(Dataset entries)
= Beginning of Section =

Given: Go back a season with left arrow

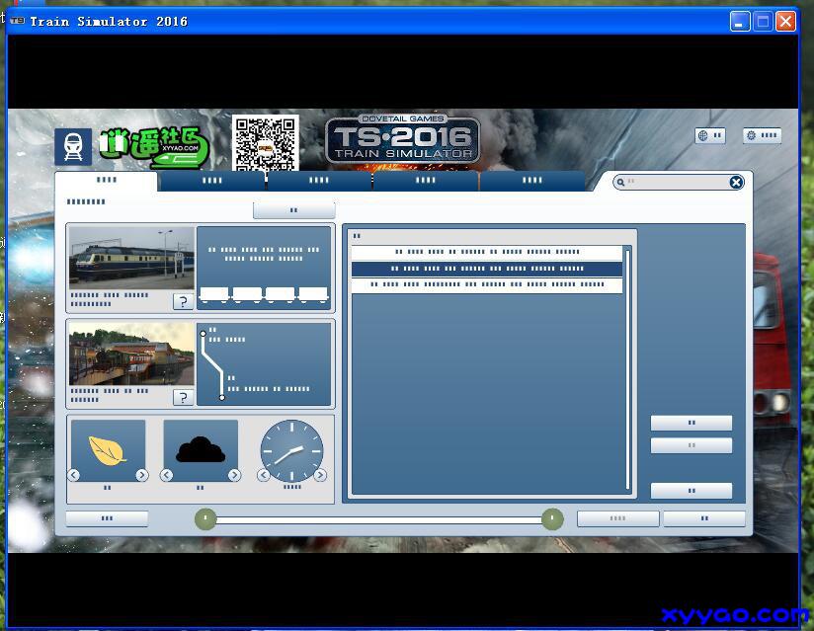Looking at the screenshot, I should (74, 475).
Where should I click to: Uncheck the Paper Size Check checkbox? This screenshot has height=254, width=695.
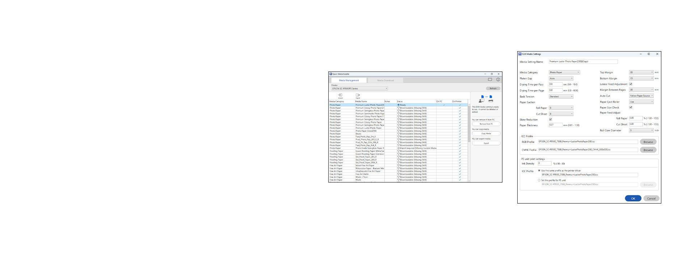click(631, 107)
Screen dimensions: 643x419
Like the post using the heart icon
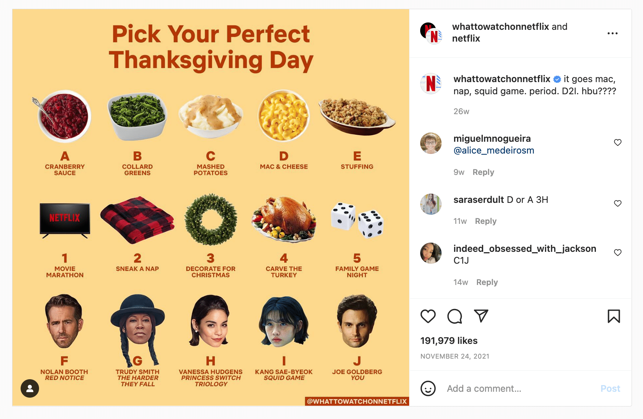pyautogui.click(x=428, y=316)
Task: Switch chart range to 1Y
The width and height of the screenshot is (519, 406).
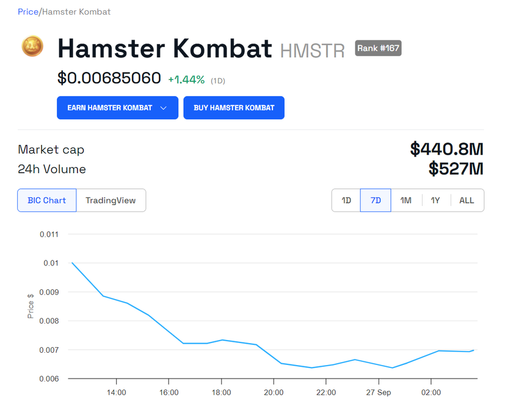Action: (436, 200)
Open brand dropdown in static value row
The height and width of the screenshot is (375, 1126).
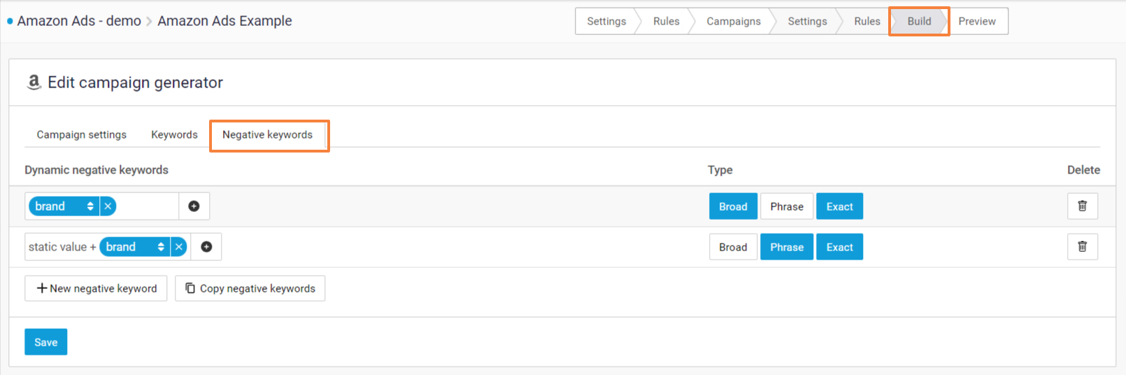[135, 247]
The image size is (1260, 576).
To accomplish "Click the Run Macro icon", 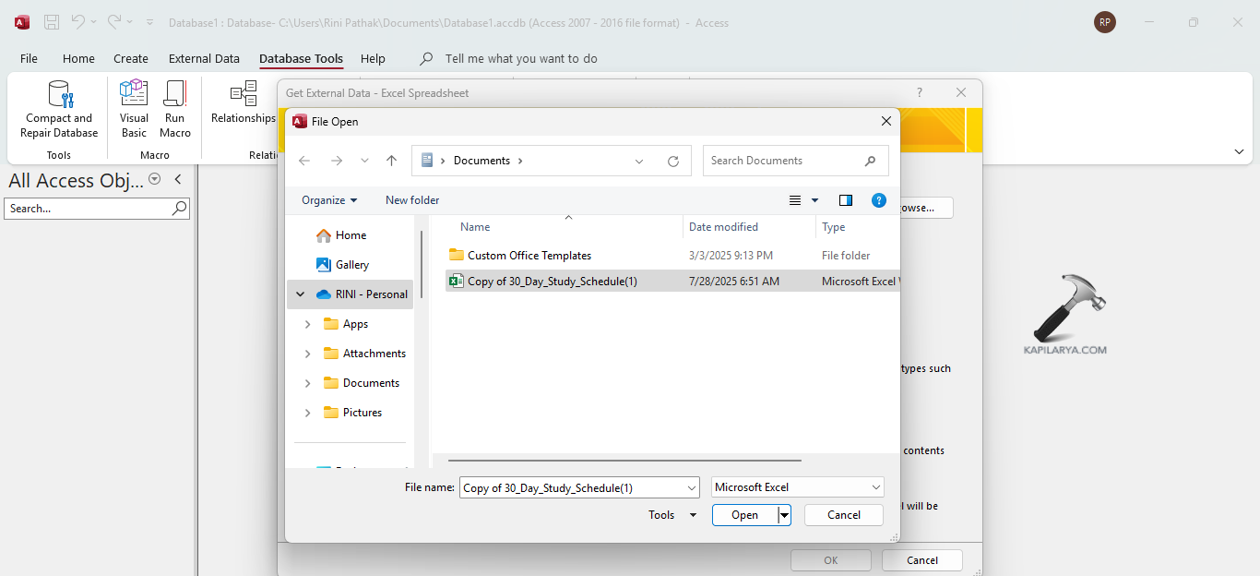I will click(175, 94).
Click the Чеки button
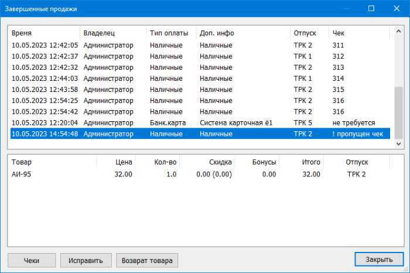This screenshot has width=410, height=273. [x=32, y=260]
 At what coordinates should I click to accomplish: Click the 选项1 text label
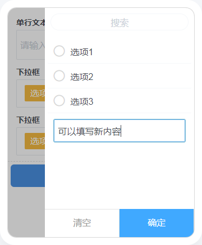[x=81, y=52]
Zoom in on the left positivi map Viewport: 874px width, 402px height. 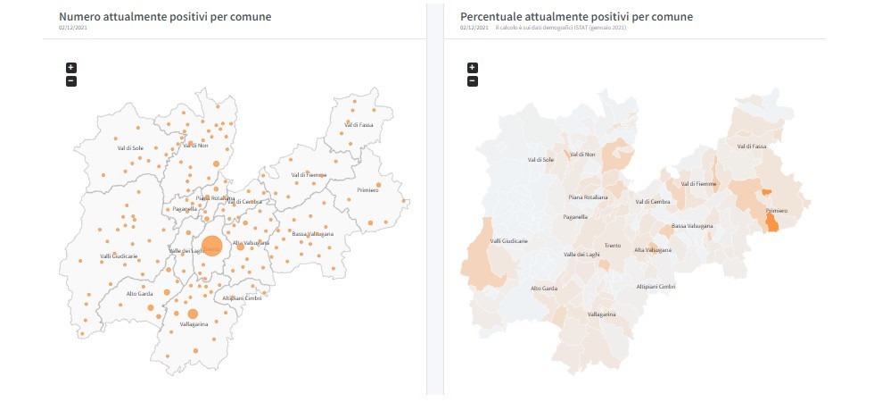click(71, 67)
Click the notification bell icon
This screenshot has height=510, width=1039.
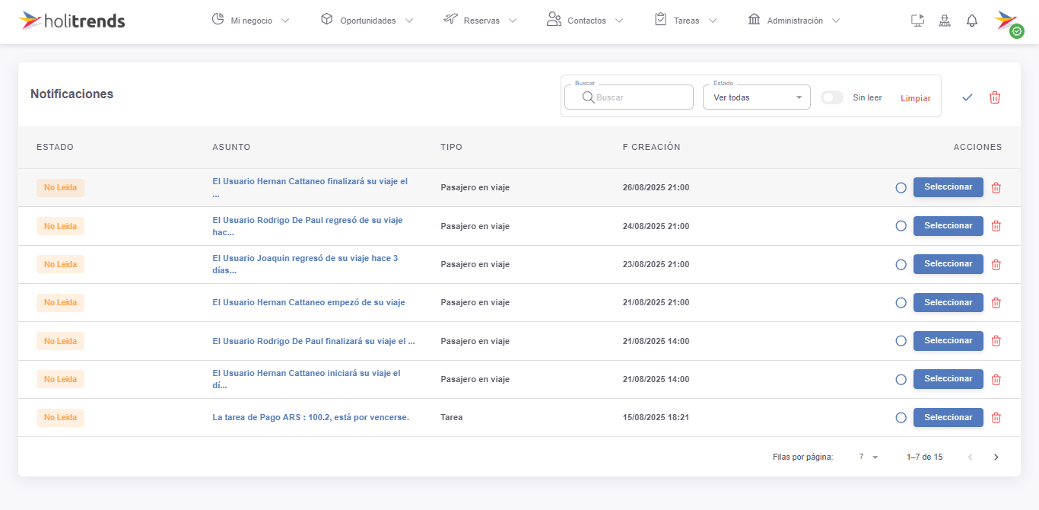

= End of Section =

> DESCRIPTION OF THE TASK: Copy the lines exactly as they appear from the opening of the entries above through the line with "Task: Switch chart range to 1Y", excluding all pictures.

> EXPECTED ANSWER:
Given: Go back a season with left arrow

Looking at the screenshot, I should (74, 475).
Where should I click to: Uncheck the Paper Size Check checkbox? This screenshot has height=254, width=695.
click(631, 107)
Screen dimensions: 643x419
Like the post using the heart icon
pyautogui.click(x=428, y=316)
Task: Switch chart range to 1Y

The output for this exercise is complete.